SELECTION
* * *

Open job.slurm with your favorite Linux text editor and add the content below:

#!/bin/bash
#----------------------------------------------------
# Example SLURM job script to run applications on
# TACCs Lonestar6 system.
#----------------------------------------------------
#SBATCH -J                # Job name
#SBATCH -o                # Name of stdout output file
#SBATCH -e                # Name of stderr error file
#SBATCH -p                # Queue (partition) name
#SBATCH -N                # Total # of nodes (must be 1 for serial)
#SBATCH -n                # Total # of mpi tasks (should be 1 for serial)
#SBATCH -t                # Run time (hh:mm:ss)
#SBATCH -A                # Project/Allocation name (req'd if you have more than 1)

# Everything below here should be Linux commands

Note

The template job.slurm file above is incomplete. It will not work without filling in values for each of the SLURM directives.

EXERCISE

Spend some time examining the content of each file. How do you think these inputs were prepared? What considerations go into choosing the right queue and the wall-clock time? What else is missing from above before we can run the job?

* * *

DATA EXCERPT
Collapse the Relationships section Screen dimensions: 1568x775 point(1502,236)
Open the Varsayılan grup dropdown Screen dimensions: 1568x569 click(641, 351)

* * *

YOUR GOAL
Could you copy the SLURM job script text from "#!/bin/bash" up to and including "(should be 1 for serial)", swapping "stdout" for "standard output"? This doesn't require the data.

PROBLEM SOLUTION
#!/bin/bash
#----------------------------------------------------
# Example SLURM job script to run applications on
# TACCs Lonestar6 system.
#----------------------------------------------------
#SBATCH -J                # Job name
#SBATCH -o                # Name of standard output output file
#SBATCH -e                # Name of stderr error file
#SBATCH -p                # Queue (partition) name
#SBATCH -N                # Total # of nodes (must be 1 for serial)
#SBATCH -n                # Total # of mpi tasks (should be 1 for serial)